DATA: Begin

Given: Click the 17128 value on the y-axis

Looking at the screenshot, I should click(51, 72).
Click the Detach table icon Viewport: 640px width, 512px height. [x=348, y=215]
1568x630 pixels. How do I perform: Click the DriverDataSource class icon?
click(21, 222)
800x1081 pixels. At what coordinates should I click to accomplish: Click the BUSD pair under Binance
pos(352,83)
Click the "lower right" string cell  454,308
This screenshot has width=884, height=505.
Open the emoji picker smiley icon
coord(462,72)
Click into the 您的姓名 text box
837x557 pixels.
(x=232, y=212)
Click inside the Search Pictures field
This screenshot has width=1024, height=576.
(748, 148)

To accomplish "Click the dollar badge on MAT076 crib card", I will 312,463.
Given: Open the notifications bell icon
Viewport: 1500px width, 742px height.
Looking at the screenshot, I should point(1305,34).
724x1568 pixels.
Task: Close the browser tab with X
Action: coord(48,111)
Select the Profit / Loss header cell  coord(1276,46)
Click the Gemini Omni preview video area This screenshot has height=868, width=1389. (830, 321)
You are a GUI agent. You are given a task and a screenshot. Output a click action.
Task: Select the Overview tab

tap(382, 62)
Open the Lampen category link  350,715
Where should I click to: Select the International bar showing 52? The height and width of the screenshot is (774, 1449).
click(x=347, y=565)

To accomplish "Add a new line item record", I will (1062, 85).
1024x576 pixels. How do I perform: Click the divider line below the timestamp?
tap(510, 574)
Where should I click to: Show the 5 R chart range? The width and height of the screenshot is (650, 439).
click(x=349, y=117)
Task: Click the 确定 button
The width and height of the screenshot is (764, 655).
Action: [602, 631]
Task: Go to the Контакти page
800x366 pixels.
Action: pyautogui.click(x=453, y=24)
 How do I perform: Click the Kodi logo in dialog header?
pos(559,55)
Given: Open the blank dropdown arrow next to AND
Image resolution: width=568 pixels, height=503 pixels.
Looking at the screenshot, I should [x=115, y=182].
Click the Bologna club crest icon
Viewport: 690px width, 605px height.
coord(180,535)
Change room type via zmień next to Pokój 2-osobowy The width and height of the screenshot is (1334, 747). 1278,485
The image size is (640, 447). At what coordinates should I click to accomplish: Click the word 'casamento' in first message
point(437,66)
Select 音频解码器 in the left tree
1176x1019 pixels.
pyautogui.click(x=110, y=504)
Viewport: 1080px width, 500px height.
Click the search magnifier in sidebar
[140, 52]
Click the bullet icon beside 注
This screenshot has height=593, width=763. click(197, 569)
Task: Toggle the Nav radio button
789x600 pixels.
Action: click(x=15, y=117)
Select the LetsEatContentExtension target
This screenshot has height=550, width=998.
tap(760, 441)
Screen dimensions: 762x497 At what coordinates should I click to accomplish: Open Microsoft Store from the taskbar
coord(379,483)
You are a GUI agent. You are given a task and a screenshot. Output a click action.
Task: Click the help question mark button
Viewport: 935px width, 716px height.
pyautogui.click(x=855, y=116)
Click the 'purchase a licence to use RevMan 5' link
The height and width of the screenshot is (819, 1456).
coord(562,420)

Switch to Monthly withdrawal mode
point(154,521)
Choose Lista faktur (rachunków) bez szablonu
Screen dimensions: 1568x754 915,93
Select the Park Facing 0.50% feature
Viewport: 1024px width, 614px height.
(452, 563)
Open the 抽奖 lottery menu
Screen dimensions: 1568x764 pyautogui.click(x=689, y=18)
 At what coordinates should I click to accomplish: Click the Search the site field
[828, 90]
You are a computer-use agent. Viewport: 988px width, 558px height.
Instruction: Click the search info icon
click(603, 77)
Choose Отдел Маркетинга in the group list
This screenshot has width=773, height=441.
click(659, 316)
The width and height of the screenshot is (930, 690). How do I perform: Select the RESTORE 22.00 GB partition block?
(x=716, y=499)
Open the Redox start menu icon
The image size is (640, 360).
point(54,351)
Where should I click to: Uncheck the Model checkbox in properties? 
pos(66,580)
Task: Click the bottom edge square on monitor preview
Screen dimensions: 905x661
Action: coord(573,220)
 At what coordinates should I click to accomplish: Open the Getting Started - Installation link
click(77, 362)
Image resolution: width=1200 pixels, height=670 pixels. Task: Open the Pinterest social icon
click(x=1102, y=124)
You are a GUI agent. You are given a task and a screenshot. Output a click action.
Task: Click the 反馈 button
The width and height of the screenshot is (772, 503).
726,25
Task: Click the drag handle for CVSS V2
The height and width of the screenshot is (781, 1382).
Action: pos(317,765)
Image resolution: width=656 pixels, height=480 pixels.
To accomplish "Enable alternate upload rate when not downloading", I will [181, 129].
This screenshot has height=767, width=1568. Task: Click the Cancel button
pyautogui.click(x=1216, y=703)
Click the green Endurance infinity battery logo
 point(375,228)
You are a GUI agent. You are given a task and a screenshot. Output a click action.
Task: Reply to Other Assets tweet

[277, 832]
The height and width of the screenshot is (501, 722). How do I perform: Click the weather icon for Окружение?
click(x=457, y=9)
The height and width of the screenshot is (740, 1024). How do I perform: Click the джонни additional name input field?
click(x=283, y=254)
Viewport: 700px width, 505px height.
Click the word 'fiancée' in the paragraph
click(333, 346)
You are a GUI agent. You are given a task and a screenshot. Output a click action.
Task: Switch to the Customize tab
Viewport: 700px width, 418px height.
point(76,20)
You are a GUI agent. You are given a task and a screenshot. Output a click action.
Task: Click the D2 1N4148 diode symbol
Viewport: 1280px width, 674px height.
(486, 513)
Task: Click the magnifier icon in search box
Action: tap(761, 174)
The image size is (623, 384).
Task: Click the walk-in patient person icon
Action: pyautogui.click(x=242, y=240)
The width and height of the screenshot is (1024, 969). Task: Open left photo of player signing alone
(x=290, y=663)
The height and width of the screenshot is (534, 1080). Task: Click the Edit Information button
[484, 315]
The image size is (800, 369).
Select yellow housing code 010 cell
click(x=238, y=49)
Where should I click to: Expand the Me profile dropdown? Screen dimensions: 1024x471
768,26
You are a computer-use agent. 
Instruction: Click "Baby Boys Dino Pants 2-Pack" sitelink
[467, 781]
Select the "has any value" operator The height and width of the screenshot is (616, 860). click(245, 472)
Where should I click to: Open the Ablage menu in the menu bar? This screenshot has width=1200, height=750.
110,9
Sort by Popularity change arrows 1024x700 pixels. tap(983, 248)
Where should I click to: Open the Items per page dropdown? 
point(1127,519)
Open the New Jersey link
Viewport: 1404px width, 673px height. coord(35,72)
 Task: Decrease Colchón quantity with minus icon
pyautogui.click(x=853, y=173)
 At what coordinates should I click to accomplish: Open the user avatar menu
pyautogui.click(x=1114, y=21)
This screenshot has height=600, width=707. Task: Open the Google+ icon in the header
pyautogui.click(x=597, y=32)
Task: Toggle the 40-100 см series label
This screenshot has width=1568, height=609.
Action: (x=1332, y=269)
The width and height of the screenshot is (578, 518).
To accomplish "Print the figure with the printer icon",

DATA: End

A verbatim copy of every record is what you should return.

Given: Click the 17128 value on the y-axis

Looking at the screenshot, I should click(51, 72).
Click the Detach table icon Viewport: 640px width, 512px height. [x=348, y=215]
1568x630 pixels. How do I perform: Click the DriverDataSource class icon?
click(21, 222)
800x1081 pixels. At what coordinates should I click to accomplish: Click the BUSD pair under Binance
pos(352,83)
Click the "lower right" string cell  454,308
This screenshot has width=884, height=505.
Open the emoji picker smiley icon
coord(462,72)
Click into the 您的姓名 text box
837x557 pixels.
(x=232, y=212)
Click inside the Search Pictures field
This screenshot has width=1024, height=576.
(748, 148)

To accomplish "Click the dollar badge on MAT076 crib card", I will 312,463.
Given: Open the notifications bell icon
Viewport: 1500px width, 742px height.
Looking at the screenshot, I should point(1305,34).
724x1568 pixels.
Task: Close the browser tab with X
Action: coord(48,111)
Select the Profit / Loss header cell  coord(1276,46)
Click the Gemini Omni preview video area This screenshot has height=868, width=1389. (830, 321)
You are a GUI agent. You are given a task and a screenshot. Output a click action.
Task: Select the Overview tab

tap(382, 62)
Open the Lampen category link  350,715
Where should I click to: Select the International bar showing 52? The height and width of the screenshot is (774, 1449).
click(x=347, y=565)

To accomplish "Add a new line item record", I will (1062, 85).
1024x576 pixels. How do I perform: Click the divider line below the timestamp?
tap(510, 574)
Where should I click to: Show the 5 R chart range? The width and height of the screenshot is (650, 439).
click(x=349, y=117)
Task: Click the 确定 button
The width and height of the screenshot is (764, 655).
Action: [602, 631]
Task: Go to the Контакти page
800x366 pixels.
Action: pyautogui.click(x=453, y=24)
 How do I perform: Click the Kodi logo in dialog header?
pos(559,55)
Given: Open the blank dropdown arrow next to AND
Image resolution: width=568 pixels, height=503 pixels.
Looking at the screenshot, I should [x=115, y=182].
Click the Bologna club crest icon
Viewport: 690px width, 605px height.
coord(180,535)
Change room type via zmień next to Pokój 2-osobowy The width and height of the screenshot is (1334, 747). 1278,485
The image size is (640, 447). At what coordinates should I click to accomplish: Click the word 'casamento' in first message
point(437,66)
Select 音频解码器 in the left tree
1176x1019 pixels.
pyautogui.click(x=110, y=504)
Viewport: 1080px width, 500px height.
Click the search magnifier in sidebar
[140, 52]
Click the bullet icon beside 注
This screenshot has height=593, width=763. click(197, 569)
Task: Toggle the Nav radio button
789x600 pixels.
Action: click(x=15, y=117)
Select the LetsEatContentExtension target
This screenshot has height=550, width=998.
tap(760, 441)
Screen dimensions: 762x497 At what coordinates should I click to accomplish: Open Microsoft Store from the taskbar
coord(379,483)
You are a GUI agent. You are given a task and a screenshot. Output a click action.
Task: Click the help question mark button
Viewport: 935px width, 716px height.
pyautogui.click(x=855, y=116)
Click the 'purchase a licence to use RevMan 5' link
The height and width of the screenshot is (819, 1456).
coord(562,420)

Switch to Monthly withdrawal mode
point(154,521)
Choose Lista faktur (rachunków) bez szablonu
Screen dimensions: 1568x754 915,93
Select the Park Facing 0.50% feature
Viewport: 1024px width, 614px height.
(452, 563)
Open the 抽奖 lottery menu
Screen dimensions: 1568x764 pyautogui.click(x=689, y=18)
 At what coordinates should I click to accomplish: Click the Search the site field
[828, 90]
You are a computer-use agent. Viewport: 988px width, 558px height.
Instruction: Click the search info icon
click(603, 77)
Choose Отдел Маркетинга in the group list
This screenshot has width=773, height=441.
click(659, 316)
The width and height of the screenshot is (930, 690). How do I perform: Select the RESTORE 22.00 GB partition block?
(x=716, y=499)
Open the Redox start menu icon
The image size is (640, 360).
point(54,351)
Where should I click to: Uncheck the Model checkbox in properties? 
pos(66,580)
Task: Click the bottom edge square on monitor preview
Screen dimensions: 905x661
Action: coord(573,220)
 At what coordinates should I click to accomplish: Open the Getting Started - Installation link
click(77, 362)
Image resolution: width=1200 pixels, height=670 pixels. Task: Open the Pinterest social icon
click(x=1102, y=124)
You are a GUI agent. You are given a task and a screenshot. Output a click action.
Task: Click the 反馈 button
The width and height of the screenshot is (772, 503).
726,25
Task: Click the drag handle for CVSS V2
The height and width of the screenshot is (781, 1382).
Action: pos(317,765)
Image resolution: width=656 pixels, height=480 pixels.
To accomplish "Enable alternate upload rate when not downloading", I will [181, 129].
This screenshot has height=767, width=1568. Task: Click the Cancel button
pyautogui.click(x=1216, y=703)
Click the green Endurance infinity battery logo
 point(375,228)
You are a GUI agent. You are given a task and a screenshot. Output a click action.
Task: Reply to Other Assets tweet

[277, 832]
The height and width of the screenshot is (501, 722). How do I perform: Click the weather icon for Окружение?
click(x=457, y=9)
The height and width of the screenshot is (740, 1024). How do I perform: Click the джонни additional name input field?
click(x=283, y=254)
Viewport: 700px width, 505px height.
Click the word 'fiancée' in the paragraph
click(333, 346)
You are a GUI agent. You are given a task and a screenshot. Output a click action.
Task: Switch to the Customize tab
Viewport: 700px width, 418px height.
point(76,20)
You are a GUI agent. You are given a task and a screenshot. Output a click action.
Task: Click the D2 1N4148 diode symbol
Viewport: 1280px width, 674px height.
(486, 513)
Task: Click the magnifier icon in search box
Action: tap(761, 174)
The image size is (623, 384).
Task: Click the walk-in patient person icon
Action: pyautogui.click(x=242, y=240)
The width and height of the screenshot is (1024, 969). Task: Open left photo of player signing alone
(x=290, y=663)
The height and width of the screenshot is (534, 1080). Task: Click the Edit Information button
[484, 315]
The image size is (800, 369).
Select yellow housing code 010 cell
click(x=238, y=49)
Where should I click to: Expand the Me profile dropdown? Screen dimensions: 1024x471
768,26
You are a computer-use agent. 
Instruction: Click "Baby Boys Dino Pants 2-Pack" sitelink
[467, 781]
Select the "has any value" operator The height and width of the screenshot is (616, 860). click(245, 472)
Where should I click to: Open the Ablage menu in the menu bar? This screenshot has width=1200, height=750.
110,9
Sort by Popularity change arrows 1024x700 pixels. tap(983, 248)
Where should I click to: Open the Items per page dropdown? 
point(1127,519)
Open the New Jersey link
Viewport: 1404px width, 673px height. coord(35,72)
 Task: Decrease Colchón quantity with minus icon
pyautogui.click(x=853, y=173)
 At what coordinates should I click to accomplish: Open the user avatar menu
pyautogui.click(x=1114, y=21)
This screenshot has height=600, width=707. Task: Open the Google+ icon in the header
pyautogui.click(x=597, y=32)
Task: Toggle the 40-100 см series label
This screenshot has width=1568, height=609.
Action: (x=1332, y=269)
The width and height of the screenshot is (578, 518).
To accomplish "Print the figure with the printer icon",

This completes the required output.